→ Extracted records:
****************
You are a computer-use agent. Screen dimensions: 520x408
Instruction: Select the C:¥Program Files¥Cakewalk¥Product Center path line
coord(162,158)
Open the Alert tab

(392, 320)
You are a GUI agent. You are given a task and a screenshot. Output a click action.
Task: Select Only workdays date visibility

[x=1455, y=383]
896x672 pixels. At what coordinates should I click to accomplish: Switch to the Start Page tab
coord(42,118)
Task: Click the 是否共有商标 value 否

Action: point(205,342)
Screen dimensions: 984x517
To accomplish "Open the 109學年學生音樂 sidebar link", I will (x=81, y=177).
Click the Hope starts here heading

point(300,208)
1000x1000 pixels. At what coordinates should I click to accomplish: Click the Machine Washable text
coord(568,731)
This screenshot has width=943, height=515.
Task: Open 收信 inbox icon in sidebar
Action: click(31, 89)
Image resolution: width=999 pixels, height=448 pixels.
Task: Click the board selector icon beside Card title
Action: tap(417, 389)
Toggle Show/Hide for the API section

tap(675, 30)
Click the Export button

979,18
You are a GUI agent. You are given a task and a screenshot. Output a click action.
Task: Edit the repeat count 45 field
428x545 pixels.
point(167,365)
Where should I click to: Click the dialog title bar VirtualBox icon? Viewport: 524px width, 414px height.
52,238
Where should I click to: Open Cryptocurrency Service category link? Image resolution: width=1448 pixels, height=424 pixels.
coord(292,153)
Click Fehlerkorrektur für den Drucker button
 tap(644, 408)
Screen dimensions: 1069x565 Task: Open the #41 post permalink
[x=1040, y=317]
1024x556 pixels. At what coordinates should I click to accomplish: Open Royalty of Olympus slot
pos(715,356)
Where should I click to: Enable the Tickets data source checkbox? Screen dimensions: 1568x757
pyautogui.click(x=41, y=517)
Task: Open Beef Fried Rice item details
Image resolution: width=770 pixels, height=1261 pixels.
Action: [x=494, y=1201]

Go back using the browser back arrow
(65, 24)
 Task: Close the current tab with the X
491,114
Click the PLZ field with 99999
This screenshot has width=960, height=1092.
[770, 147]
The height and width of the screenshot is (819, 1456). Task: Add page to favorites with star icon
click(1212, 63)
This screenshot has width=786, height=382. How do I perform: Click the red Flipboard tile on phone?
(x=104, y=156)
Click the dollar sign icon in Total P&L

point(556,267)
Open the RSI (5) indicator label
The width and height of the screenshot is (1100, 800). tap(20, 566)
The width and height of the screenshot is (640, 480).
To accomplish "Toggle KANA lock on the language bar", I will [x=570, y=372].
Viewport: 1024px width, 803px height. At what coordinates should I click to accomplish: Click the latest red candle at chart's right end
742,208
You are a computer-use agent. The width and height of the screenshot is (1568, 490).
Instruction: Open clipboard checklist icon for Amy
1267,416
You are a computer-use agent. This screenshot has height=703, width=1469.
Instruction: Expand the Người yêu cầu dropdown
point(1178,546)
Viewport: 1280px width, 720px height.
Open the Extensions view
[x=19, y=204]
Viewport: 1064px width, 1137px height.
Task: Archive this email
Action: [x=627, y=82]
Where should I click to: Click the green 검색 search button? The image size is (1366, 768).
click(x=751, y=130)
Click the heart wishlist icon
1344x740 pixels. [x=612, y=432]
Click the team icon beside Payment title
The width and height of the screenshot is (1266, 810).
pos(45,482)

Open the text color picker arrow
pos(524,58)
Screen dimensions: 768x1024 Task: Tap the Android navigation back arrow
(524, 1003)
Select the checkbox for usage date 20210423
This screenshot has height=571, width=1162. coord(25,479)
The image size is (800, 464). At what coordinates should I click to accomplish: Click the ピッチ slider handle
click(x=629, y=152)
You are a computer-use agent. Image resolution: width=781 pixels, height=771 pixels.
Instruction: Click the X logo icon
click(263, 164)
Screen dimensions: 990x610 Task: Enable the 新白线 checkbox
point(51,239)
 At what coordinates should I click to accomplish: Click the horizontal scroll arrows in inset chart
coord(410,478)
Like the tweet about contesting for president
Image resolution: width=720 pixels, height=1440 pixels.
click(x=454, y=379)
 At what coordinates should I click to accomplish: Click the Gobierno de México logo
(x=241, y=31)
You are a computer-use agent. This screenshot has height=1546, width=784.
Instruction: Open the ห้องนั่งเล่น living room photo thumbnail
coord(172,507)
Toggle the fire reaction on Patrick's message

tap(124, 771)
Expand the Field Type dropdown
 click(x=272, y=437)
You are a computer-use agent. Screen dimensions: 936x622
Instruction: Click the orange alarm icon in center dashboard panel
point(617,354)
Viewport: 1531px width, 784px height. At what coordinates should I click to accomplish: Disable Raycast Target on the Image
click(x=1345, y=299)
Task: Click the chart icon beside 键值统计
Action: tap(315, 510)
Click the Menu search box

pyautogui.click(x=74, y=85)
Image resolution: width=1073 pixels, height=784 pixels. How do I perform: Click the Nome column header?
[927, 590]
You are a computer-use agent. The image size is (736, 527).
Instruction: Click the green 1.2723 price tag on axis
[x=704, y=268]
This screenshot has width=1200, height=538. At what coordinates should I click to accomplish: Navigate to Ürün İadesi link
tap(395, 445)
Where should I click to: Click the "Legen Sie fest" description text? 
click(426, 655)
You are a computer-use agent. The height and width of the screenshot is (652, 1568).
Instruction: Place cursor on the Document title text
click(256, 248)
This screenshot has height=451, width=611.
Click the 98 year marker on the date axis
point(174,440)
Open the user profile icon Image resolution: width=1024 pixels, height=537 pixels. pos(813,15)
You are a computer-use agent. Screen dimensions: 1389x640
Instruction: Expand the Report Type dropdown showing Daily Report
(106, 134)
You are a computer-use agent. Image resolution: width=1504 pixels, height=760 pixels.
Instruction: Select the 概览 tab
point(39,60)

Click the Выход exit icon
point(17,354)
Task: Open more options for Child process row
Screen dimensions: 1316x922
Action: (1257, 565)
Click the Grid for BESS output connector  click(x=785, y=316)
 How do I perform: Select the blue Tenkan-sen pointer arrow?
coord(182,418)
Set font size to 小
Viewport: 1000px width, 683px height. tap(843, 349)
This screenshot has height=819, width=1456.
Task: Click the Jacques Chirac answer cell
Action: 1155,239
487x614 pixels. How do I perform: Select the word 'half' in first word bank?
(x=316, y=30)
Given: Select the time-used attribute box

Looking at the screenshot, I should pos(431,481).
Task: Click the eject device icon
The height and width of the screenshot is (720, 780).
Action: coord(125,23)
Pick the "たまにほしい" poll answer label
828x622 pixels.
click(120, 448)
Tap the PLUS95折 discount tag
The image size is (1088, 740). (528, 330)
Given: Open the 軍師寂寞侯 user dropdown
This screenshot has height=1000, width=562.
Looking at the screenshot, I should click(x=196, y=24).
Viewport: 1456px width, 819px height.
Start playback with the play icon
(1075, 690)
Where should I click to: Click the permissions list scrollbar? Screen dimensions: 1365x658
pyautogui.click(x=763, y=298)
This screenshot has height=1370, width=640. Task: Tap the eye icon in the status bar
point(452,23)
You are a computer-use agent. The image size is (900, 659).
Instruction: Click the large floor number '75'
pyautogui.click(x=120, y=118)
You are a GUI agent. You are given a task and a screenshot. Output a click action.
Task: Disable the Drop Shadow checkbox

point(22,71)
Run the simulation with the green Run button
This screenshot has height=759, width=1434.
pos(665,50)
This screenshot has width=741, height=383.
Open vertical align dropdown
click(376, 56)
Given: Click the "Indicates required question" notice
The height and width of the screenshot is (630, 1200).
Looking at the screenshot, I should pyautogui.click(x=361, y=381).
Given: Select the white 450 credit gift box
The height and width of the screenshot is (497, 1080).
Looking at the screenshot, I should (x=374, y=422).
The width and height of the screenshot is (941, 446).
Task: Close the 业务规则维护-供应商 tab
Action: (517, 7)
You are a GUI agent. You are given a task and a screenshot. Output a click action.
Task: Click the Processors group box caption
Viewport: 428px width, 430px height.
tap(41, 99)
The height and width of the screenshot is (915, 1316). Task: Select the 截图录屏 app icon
****************
→ Work to be completed:
Where a line above holds the word "will", copy it.

→ The answer:
To accomplish "Open the 109學年學生音樂 sidebar link", I will (x=81, y=177).
To accomplish "Toggle KANA lock on the language bar", I will [x=570, y=372].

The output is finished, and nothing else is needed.